#### [What this task involves]
Each line containing the word "MRADELR" must be copied from the material below.
• • •
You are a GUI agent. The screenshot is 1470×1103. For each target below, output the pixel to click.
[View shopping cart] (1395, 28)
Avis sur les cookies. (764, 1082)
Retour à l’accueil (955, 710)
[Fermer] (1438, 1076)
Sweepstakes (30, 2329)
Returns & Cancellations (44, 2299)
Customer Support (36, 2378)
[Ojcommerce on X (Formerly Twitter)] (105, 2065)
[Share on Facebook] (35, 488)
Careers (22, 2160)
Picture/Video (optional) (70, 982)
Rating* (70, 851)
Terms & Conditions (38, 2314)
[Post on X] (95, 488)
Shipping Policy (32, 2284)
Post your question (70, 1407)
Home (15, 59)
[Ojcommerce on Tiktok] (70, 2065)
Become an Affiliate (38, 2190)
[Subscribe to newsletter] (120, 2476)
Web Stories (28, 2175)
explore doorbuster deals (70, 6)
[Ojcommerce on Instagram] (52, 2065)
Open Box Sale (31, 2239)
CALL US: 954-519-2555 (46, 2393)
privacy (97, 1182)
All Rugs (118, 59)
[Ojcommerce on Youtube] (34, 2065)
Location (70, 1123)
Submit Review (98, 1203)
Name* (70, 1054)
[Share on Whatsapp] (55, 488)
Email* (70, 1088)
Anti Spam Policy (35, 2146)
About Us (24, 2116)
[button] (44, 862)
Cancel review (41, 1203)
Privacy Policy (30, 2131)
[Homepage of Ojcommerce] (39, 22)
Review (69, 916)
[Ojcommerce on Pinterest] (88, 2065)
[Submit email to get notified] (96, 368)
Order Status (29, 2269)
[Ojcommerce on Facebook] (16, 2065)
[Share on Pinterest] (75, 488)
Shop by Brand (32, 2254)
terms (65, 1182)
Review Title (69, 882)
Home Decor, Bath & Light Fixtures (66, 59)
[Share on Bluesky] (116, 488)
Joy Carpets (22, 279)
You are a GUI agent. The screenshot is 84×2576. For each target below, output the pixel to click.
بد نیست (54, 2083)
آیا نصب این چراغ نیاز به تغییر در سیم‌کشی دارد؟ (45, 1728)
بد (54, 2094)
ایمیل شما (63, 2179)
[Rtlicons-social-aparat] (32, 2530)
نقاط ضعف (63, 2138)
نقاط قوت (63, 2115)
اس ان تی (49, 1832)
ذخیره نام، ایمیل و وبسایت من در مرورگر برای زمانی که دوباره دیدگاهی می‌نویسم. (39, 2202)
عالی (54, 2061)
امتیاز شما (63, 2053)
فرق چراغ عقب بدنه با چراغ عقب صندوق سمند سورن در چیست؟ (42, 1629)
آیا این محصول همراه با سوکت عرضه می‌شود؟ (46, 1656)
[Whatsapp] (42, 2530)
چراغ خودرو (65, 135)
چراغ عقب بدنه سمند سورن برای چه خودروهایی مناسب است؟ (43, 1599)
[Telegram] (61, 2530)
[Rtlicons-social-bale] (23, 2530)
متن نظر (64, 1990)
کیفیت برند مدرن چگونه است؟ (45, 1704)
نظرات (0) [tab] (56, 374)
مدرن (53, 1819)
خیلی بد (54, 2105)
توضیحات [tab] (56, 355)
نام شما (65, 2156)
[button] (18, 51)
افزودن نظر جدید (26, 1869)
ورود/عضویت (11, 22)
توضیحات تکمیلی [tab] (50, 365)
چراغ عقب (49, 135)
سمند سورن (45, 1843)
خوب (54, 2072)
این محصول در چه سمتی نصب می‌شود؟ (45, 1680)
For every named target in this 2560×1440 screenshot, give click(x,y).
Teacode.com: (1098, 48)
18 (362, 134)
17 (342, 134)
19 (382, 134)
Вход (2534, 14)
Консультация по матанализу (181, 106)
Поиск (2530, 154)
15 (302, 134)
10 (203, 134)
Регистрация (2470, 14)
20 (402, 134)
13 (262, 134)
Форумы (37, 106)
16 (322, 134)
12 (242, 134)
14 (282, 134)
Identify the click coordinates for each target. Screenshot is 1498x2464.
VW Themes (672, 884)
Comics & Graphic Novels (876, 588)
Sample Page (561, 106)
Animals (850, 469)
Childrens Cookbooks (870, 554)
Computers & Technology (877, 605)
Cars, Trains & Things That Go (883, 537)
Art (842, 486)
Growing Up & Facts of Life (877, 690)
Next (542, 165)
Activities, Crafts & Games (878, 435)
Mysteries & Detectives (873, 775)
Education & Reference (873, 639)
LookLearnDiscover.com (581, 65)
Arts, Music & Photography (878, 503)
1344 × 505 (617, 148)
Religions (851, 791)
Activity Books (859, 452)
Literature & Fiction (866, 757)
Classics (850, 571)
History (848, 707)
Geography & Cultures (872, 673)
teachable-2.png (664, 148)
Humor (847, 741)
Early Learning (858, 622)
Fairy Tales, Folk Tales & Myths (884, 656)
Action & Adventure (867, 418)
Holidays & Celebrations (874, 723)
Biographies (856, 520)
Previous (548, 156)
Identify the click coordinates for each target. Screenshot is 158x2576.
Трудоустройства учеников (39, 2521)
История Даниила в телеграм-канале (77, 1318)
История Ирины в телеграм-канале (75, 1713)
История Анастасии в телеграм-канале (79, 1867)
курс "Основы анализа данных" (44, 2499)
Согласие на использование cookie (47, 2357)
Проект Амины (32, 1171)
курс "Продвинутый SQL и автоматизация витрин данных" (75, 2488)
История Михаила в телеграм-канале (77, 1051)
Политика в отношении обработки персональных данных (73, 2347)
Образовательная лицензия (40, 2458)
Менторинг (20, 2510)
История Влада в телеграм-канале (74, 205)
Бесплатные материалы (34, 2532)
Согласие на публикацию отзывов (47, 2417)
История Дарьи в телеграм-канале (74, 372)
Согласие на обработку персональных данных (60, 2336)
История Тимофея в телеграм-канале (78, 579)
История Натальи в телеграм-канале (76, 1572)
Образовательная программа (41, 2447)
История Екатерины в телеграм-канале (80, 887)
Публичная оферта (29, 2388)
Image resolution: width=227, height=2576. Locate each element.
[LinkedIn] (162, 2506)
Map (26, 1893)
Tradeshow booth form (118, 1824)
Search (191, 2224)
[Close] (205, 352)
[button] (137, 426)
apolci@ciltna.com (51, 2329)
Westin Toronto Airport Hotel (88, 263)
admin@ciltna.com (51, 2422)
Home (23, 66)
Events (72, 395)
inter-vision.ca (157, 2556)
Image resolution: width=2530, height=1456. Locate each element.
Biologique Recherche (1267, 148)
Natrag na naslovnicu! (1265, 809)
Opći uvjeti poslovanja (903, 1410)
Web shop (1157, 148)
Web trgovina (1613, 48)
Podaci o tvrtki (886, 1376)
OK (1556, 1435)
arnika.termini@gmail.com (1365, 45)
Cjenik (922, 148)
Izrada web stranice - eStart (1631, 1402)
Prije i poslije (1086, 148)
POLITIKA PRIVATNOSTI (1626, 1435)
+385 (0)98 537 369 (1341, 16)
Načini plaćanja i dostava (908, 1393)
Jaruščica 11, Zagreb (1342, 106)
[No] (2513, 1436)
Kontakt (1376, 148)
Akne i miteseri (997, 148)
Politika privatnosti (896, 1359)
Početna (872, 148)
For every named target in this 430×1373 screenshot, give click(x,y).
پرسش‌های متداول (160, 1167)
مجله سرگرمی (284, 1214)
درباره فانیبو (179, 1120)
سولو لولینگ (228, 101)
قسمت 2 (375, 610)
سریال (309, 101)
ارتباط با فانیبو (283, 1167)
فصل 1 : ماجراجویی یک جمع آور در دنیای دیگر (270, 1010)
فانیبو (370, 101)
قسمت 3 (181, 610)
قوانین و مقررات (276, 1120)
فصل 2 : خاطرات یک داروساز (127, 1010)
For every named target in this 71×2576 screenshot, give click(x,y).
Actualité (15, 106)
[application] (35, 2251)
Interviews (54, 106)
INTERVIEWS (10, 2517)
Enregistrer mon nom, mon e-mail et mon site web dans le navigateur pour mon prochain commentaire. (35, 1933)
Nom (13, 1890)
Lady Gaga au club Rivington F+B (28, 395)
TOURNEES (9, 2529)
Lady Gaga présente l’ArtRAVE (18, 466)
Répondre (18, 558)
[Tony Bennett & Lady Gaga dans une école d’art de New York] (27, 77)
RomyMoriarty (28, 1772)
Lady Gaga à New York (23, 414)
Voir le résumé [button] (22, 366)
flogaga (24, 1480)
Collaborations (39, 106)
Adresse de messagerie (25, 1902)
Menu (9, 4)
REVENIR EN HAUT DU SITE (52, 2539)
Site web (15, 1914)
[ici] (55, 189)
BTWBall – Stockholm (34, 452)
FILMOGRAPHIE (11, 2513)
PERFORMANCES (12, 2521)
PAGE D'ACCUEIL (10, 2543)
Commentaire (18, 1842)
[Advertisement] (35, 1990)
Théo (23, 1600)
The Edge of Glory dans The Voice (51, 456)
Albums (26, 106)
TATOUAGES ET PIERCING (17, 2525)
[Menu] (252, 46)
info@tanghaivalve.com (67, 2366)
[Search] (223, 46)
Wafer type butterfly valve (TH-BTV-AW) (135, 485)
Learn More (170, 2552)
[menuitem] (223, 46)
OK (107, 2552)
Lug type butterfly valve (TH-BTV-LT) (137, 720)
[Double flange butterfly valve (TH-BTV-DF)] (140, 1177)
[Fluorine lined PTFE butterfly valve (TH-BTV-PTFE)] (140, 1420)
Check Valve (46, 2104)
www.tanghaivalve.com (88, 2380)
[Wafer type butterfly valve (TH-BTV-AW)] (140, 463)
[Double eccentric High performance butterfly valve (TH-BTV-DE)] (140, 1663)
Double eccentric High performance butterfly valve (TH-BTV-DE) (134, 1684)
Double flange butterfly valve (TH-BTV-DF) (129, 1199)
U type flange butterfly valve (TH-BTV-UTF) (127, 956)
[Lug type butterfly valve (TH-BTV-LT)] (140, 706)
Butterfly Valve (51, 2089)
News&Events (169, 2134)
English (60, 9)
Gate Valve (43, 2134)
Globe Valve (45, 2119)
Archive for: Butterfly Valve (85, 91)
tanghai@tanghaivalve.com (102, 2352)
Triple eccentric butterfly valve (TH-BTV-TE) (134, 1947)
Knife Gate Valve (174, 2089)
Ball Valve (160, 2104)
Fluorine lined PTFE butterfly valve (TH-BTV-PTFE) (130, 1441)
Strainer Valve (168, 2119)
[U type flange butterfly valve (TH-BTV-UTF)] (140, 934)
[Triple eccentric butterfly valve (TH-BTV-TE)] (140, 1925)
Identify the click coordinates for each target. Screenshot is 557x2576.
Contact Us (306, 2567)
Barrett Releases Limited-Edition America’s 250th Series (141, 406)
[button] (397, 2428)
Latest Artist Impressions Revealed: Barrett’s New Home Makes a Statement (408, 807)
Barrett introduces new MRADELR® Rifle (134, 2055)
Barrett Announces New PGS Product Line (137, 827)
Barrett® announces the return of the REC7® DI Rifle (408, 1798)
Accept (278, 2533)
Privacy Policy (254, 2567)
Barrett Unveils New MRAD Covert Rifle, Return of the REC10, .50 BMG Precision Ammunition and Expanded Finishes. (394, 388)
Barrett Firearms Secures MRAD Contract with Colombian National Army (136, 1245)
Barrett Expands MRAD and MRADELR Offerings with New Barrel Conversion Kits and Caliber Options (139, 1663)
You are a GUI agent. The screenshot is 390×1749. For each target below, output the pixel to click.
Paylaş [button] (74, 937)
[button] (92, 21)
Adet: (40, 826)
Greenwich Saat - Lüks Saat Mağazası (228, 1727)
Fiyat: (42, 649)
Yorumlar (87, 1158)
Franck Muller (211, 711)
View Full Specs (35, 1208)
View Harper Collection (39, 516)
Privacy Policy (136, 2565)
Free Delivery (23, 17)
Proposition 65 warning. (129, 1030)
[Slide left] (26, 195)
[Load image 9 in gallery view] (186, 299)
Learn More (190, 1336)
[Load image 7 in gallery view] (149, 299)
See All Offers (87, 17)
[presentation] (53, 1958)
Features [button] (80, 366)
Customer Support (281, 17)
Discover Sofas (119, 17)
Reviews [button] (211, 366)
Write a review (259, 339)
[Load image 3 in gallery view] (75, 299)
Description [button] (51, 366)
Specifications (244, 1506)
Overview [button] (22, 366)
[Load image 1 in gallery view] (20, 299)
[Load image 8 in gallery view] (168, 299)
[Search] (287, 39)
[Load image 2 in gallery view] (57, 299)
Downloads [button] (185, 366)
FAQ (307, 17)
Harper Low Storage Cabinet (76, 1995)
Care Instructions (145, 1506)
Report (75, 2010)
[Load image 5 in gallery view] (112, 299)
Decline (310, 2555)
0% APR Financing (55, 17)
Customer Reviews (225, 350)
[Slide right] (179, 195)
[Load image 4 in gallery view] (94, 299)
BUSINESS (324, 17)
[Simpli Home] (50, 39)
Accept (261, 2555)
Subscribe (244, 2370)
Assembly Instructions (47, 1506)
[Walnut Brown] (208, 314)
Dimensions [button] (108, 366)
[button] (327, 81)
• • •
#### [Exercise response]
Barrett introduces new MRADELR® Rifle (134, 2055)
Barrett Expands MRAD and MRADELR Offerings with New Barrel Conversion Kits and Caliber Options (139, 1663)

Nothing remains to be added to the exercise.